[Pagina 28]
Casi Clinici: Ematoma dissecante del setto interatriale
Qui abbiamo una paziente di sesso femminile di 55 anni (#T285), che esegue un intervento di redo per un flail di una bioprotesi mitralica, con impianto di una protesi meccanica bi-disco.
All’esame transesofageo intra-operatorio post-CEC viene evidenziato un ematoma dissecante del setto interatriale in fase di espansione (Figure 93-96).
I re-interventi sono gravati da un rischio maggiore.

Subito dopo CEC

L’ematoma viene dapprima individuato come uno “slaminamento” della parete atriale sinistra, tra la parete ed il setto interatriale, posteriormente al bulbo aortico, in proiezione asse corto della base (esofago alto (Figura 93, frecce bianche), con una ecodensità inferiore rispetto al miocardio e
superiore rispetto alle cavità (sangue). La massa si espande nei minuti successivi (Figure 94-95, frecce bianche) fino ad occupare la metà del setto interatriale in proiezione 4-camere (Figura 96, frecce bianche).
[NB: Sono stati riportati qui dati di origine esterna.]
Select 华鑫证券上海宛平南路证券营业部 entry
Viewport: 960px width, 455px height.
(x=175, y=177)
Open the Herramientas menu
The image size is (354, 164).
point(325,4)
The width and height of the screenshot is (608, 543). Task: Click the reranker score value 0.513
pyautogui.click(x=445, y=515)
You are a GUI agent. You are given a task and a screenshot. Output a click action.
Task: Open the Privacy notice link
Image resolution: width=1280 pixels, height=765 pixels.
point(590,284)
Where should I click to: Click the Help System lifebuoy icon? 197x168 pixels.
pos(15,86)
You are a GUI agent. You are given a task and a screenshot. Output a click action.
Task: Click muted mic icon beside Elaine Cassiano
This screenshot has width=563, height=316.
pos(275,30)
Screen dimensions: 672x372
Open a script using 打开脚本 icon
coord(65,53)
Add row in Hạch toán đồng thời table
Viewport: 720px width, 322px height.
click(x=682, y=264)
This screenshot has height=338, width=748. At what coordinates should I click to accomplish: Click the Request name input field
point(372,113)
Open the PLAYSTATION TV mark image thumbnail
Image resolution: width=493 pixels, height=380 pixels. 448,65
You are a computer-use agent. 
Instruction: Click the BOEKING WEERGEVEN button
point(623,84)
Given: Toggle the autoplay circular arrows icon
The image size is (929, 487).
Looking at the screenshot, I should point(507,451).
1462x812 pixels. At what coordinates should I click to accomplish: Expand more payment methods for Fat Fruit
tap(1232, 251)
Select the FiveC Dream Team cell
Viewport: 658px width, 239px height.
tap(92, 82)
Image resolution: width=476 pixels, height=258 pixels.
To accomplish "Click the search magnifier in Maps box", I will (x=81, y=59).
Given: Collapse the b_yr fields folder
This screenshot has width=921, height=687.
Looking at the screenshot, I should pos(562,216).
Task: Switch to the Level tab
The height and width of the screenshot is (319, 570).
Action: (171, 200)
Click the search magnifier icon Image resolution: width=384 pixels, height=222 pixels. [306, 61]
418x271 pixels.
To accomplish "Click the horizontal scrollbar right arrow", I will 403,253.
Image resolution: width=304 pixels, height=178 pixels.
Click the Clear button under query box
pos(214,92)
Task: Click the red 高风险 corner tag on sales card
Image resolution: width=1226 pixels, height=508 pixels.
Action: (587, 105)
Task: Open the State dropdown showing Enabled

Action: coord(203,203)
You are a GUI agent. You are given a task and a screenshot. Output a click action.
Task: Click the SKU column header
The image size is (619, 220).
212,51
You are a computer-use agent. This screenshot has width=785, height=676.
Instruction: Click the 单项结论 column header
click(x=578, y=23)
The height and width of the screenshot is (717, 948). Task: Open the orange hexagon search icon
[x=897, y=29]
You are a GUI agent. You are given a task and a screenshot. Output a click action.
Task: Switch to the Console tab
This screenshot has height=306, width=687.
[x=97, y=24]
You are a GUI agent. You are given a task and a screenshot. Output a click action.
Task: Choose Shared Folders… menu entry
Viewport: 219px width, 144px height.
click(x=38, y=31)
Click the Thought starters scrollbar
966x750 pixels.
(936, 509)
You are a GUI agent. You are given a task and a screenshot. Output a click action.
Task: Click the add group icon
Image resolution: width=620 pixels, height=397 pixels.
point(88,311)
Data la condizione di elevato rischio operatorio (redo) viene deciso di non rientrare in circolazione extra-corporea. La situazione emodinamica è stabile.


10 minuti dopo CEC
Questo è il rendering 3D transesofageo dell’ematoma infiltrante il setto interatriale (Figure 97, 98). Questa è la base cardiaca visualizzata vista dall’alto (cranialmente) dalla parte del chirurgo e quindi da destra.
E’ visualizzato l’atrio destro (RA), il setto interatriale, l’atrio sinistro (LA) nel quale vedete anche l’anello di impianto della protesi meccanica mitralica bidisco, il bulbo aorico (Aorta). Si vede chiaramente l’ematoma a distanza di 10 minuti dalla prima visualizzazione.